Oxidative fragmentation of tertiary cyclopropanols with phenyliodine(III) dicarboxylates in aprotic solvents (dichloromethane, chloroform, toluene) produces mixed anhydrides. The fragmentation reaction is especially facile with phenyliodine(III) reagents bearing electron-withdrawing carboxylate ligands (trifluoroacetyl, 2,4,6-trichlorobenzoyl, 3-nitrobenzoyl), and affords 95−98% yields of the corresponding mixed anhydride products. The latter can be straightforwardly applied for the acylation of various nitrogen, oxygen and sulfur-centered nucleophiles (primary and secondary amines, hydroxylamines, primary alcohols, phenols, thiols). Intramolecular acylation yielding macrocyclic lactones can also be performed. The developed transformation has bolstered the synthetic utility of cyclopropanols as pluripotent intermediates in diversity-oriented synthesis of bioactive natural products and their synthetic congeners. For example, it was successfully applied for the last-stage modification of a cyclic peptide to produce a precursor of a known histone deacetylase inhibitor.

Highlights

  • Hydroxy-substituted cyclopropanes are widely used in organic synthesis as versatile C3 -building blocks [1,2,3,4,5], with a rapidly growing number of novel applications [6,7]
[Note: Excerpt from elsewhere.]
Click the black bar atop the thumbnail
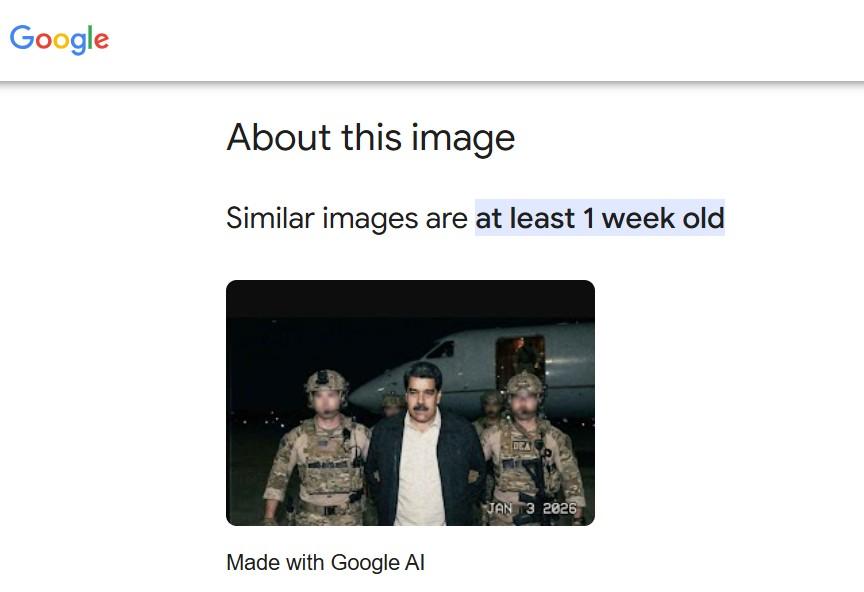 [410, 298]
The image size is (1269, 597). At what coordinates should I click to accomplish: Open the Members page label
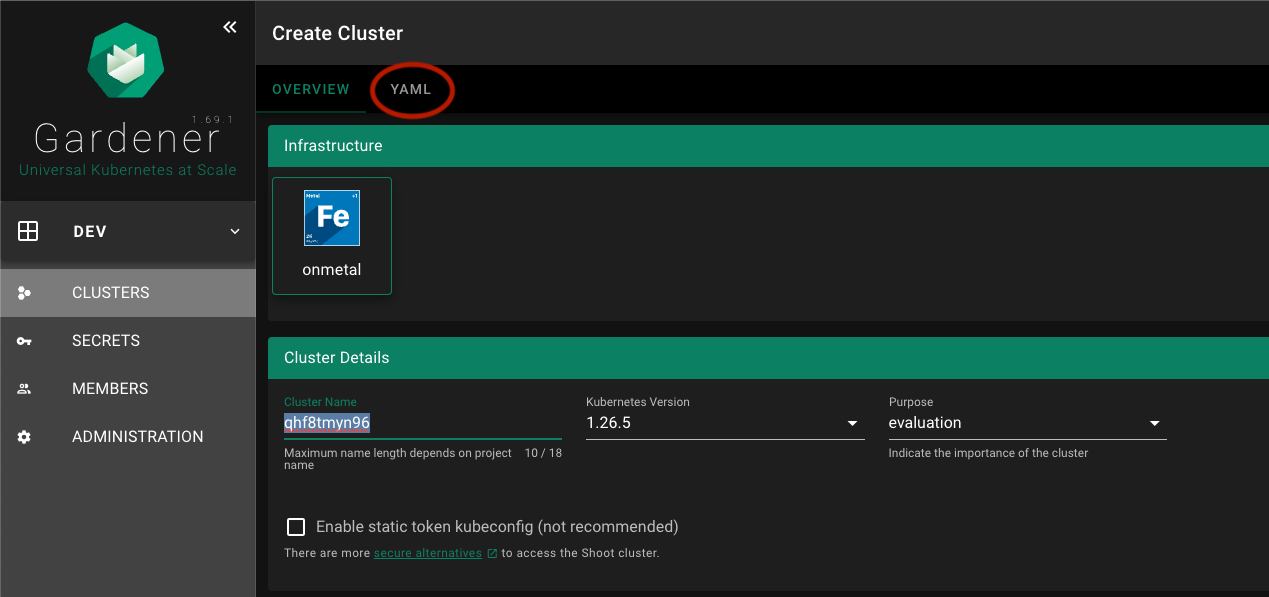tap(110, 389)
  • Taking into account that amide bond is frequently occurs in pharmaceuticals [44,45] and novel methods of amide synthesis currently attract a great deal of attention [46,47,48], one-pot preparation of amides from cyclopropanols was highly desired to bolster the performance of cyclopropanol moiety as pluripotent functionality suitable for the generation of bioactive molecular libraries

  • This achievement illustrates the suitability of the developed protocol for the synthesis of bioactive amides and was previously employed by us, along with several other ring-opening reactions, to generate a number of histone deacetylase (HDAC) inhibitors from the single cyclopropanol precursor according to diversity-oriented synthesis paradigm [39]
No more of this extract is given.